Magnetic resonance imaging (MRI) is a technique used in medicine and research for producing images of tissues inside the body. MRI is an important diagnostic tool because it enables physicians to identify abnormal tissue without opening the body through surgery. MRI does not expose the patient to radiation, unlike tests that use X rays. In medicine, MRI is used for diagnosing diseases, disorders, and injuries, and helps physicians determine treatment. An MRI examination or scan is supervised by a radiologist—a physician trained in using images for medical diagnosis. MRI is used to view the structures of the head and spine and to detect tumors and other abnormalities in the chest, abdomen, joints, and other parts of the body.

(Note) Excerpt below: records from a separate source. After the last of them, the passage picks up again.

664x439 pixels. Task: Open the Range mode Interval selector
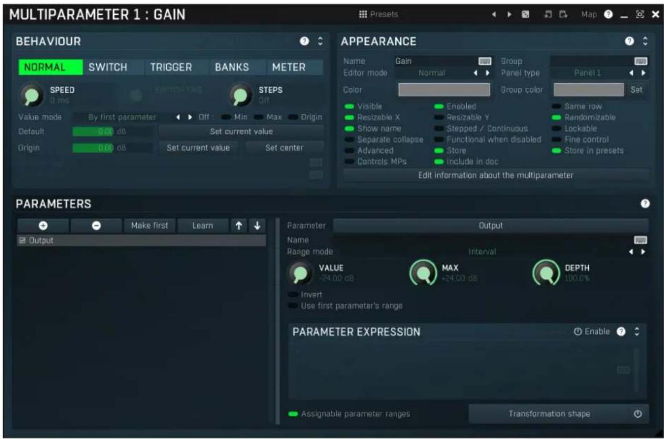point(482,252)
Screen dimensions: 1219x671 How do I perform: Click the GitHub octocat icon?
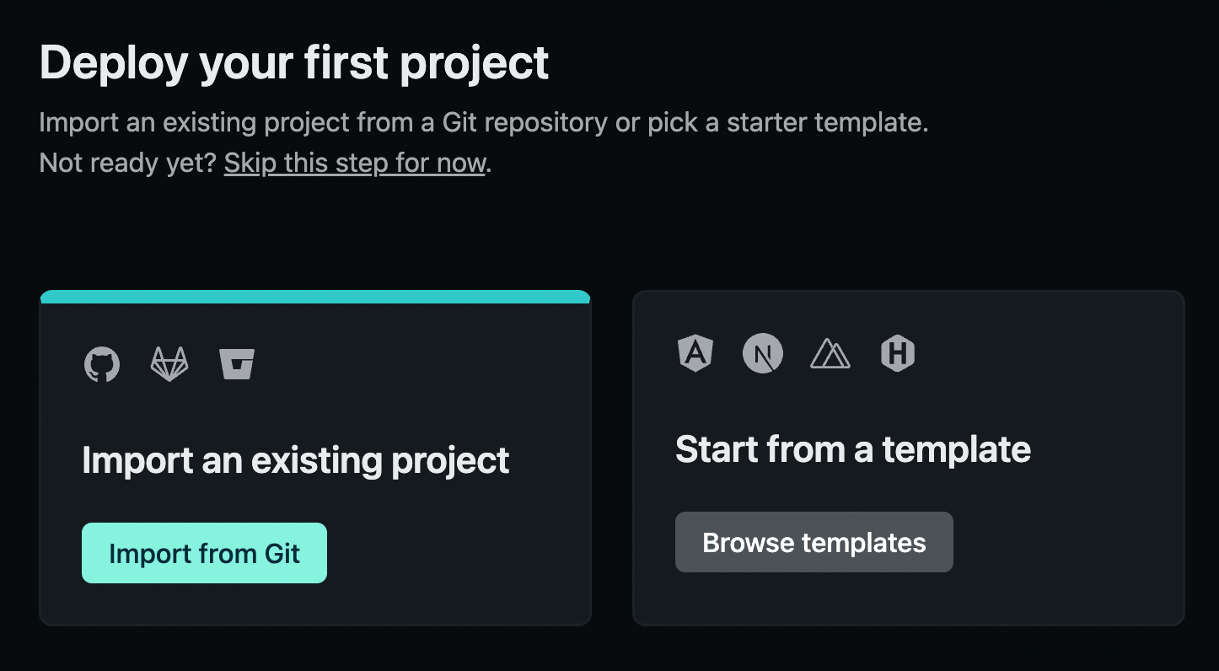(x=102, y=365)
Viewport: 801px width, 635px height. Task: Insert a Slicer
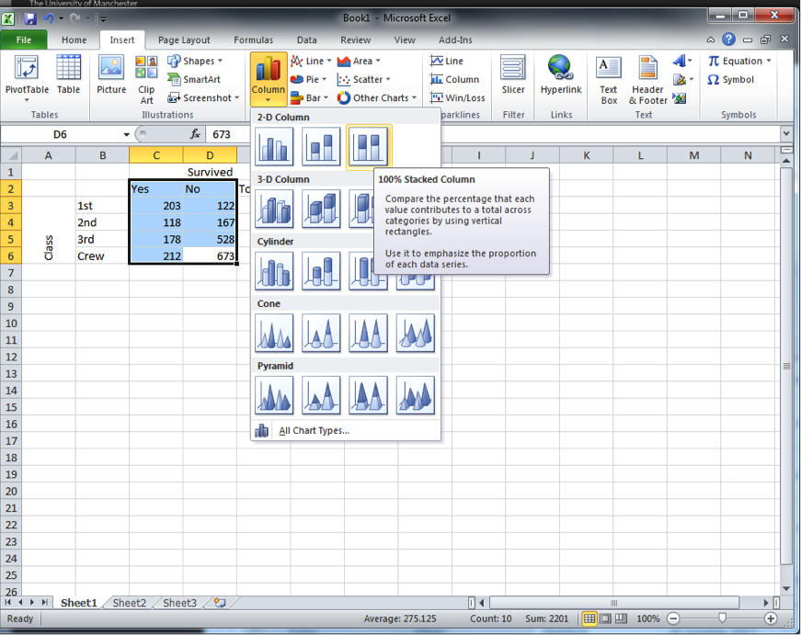click(513, 76)
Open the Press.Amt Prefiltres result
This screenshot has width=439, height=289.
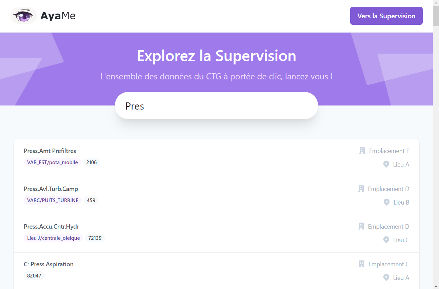tap(216, 158)
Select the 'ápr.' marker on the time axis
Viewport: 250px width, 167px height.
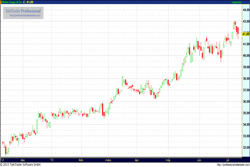tap(136, 159)
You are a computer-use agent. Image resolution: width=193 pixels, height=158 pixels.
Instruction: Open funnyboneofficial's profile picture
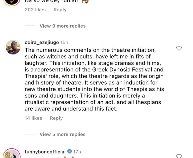[x=12, y=154]
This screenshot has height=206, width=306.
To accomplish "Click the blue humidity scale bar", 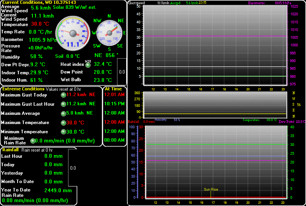I will coord(137,161).
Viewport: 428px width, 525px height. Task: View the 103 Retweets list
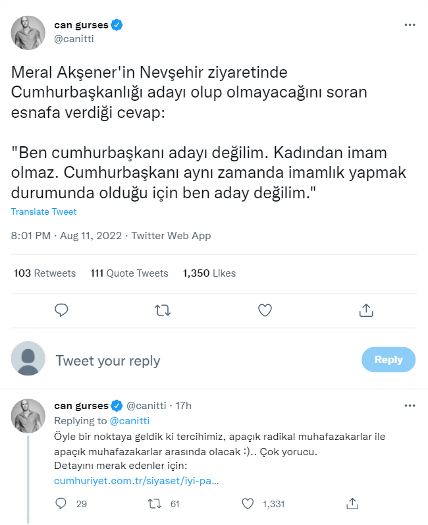[45, 273]
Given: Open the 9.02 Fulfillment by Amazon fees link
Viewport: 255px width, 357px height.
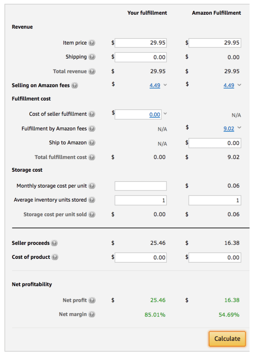Looking at the screenshot, I should point(229,129).
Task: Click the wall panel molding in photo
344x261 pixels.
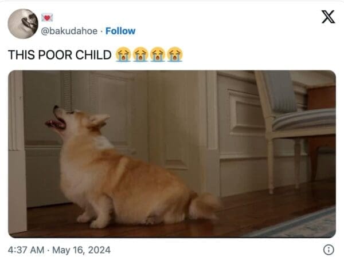Action: (x=245, y=113)
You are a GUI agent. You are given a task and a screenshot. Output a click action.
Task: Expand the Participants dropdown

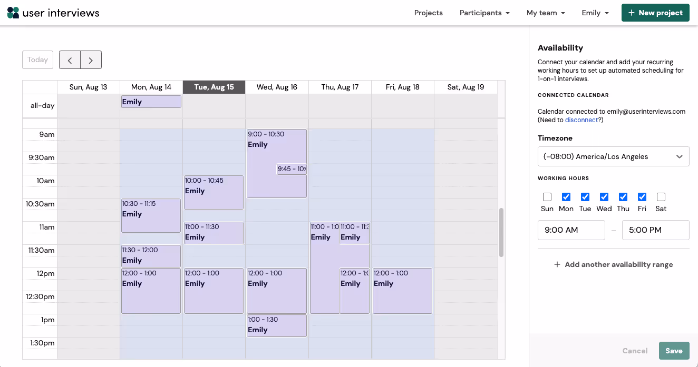pyautogui.click(x=484, y=13)
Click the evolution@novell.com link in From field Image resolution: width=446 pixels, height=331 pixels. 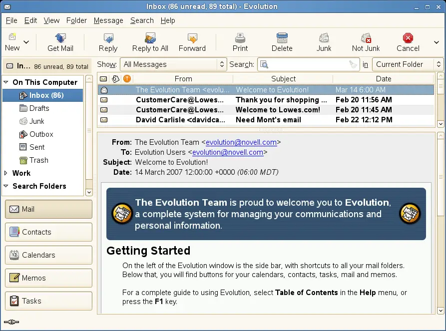click(241, 142)
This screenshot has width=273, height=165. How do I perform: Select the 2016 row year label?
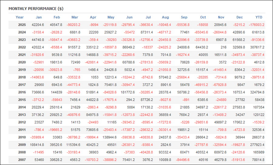point(22,92)
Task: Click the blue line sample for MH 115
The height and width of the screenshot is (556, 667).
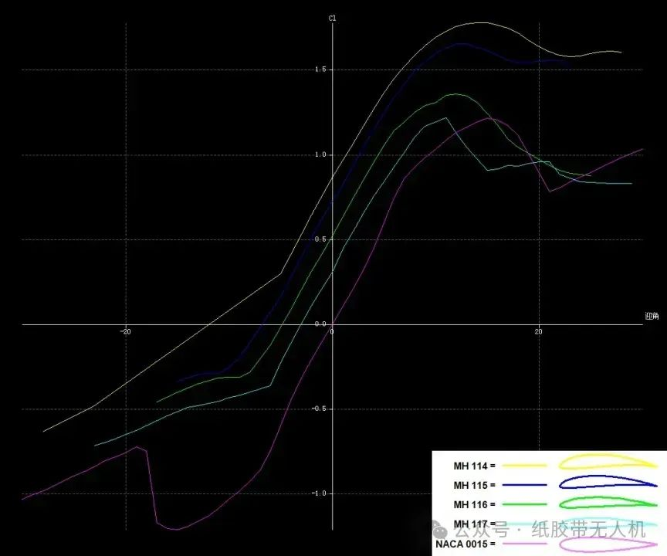Action: pyautogui.click(x=524, y=485)
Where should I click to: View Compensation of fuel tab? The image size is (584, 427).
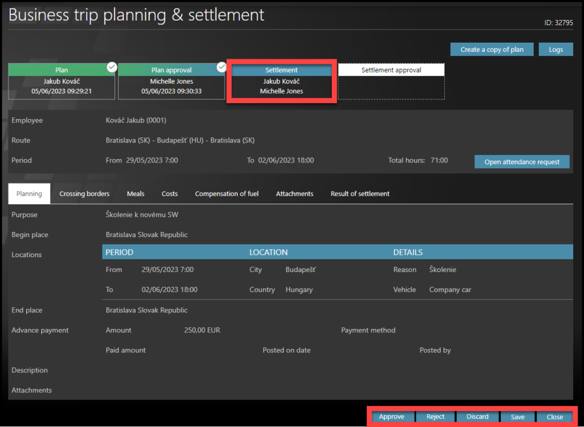tap(226, 194)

An MRI system is made up of one or more large magnets as well as computers and devices for transmitting and receiving radio waves. During the MRI scan, a magnetic field is applied to the person’s body. The magnetic field causes nuclei in certain atoms in the body, mainly atoms of water, to line up. Radio waves are then directed at the nuclei. If the frequency of the radio waves equals that of the atom, a resonance condition results. This condition enables the nuclei to absorb the energy of the radio waves. When the radio-wave stimulation stops, the nuclei return to their original state and emit energy in the form of weak radio signals. The strength and length of these signals—and therefore the kind of image produced—depends on the properties of the tissue. For example, the signal generated in portions of the body containing fluid is different from the signal generated by portions composed of fat. Computers translate the signals into detailed images. In some imaging procedures, patients may receive an injection of a contrast agent, a chemical that enhances the resulting image.
MRI can measure the diffusion (spread) of water molecules in the body. This information is used to construct images that indicate the connections and directions of nerve fibers in the brain. With these images, scientists can study the structure of the healthy brain and the diseases that damage nerve tissue, such as multiple sclerosis. They can also identify areas of restricted diffusion in brain tissue, which occurs in a type of stroke called ischemic stroke, where a blood vessel in the brain becomes blocked.
A more specialized form of MRI called functional MRI (fMRI) can provide information about brain function as opposed to conventional MRI techniques, which only image brain anatomy. Functional MRI is used to detect and view areas of increased blood flow and blood volume in the brain. Scientists know that blood flow increases in regions of the brain where brain cells are active. Increases in blood flow in a particular region of the brain observed with fMRI suggest activity there. Research scientists use fMRI to reveal which regions of the brain are active during particular mental operations.
Unlike other medical imaging techniques, such as positron emission tomography (PET), fMRI does not require the injection of radioactive materials to produce images. This makes fMRI more suitable for repeated scanning and for children. Functional MRI also typically produces images of a higher resolution than PET does.
MRI devices have a strong magnetic field, the strength of which is measured in units called gauss or tesla. One tesla equals 10,000 gauss. Earth’s magnetic field at its surface is about 1/2 gauss. Fields of magnets used in industry may measure more than 2 tesla (20,000 gauss). Hospitals use MRI systems of 0.5 to 3 tesla (5,000 to 30,000 gauss), and medical scientists use systems of about 1.5 to 9.0 tesla (15,000 to 90,000 gauss) for research.
Most MRI devices are so large and have such a strong magnetic field that they need to be housed in special facilities, such as clinics, medical centers, and research institutes. However, smaller, less powerful, and portable MRI units can be used for some imaging procedures. Nevertheless, the strength of the magnetic field is so great, even in the smaller units, that MRI cannot be used on people with metal implants, such as pacemakers or certain artificial joints.
MRI technology is used outside medicine in various areas of science and research, particularly chemistry. A specialized form of this technology called nuclear magnetic resonance (NMR) spectroscopy helps scientists determine the chemical makeup and molecular structure of substances. NMR spectroscopy is often used in the pharmaceutical industry to analyze new chemical compounds.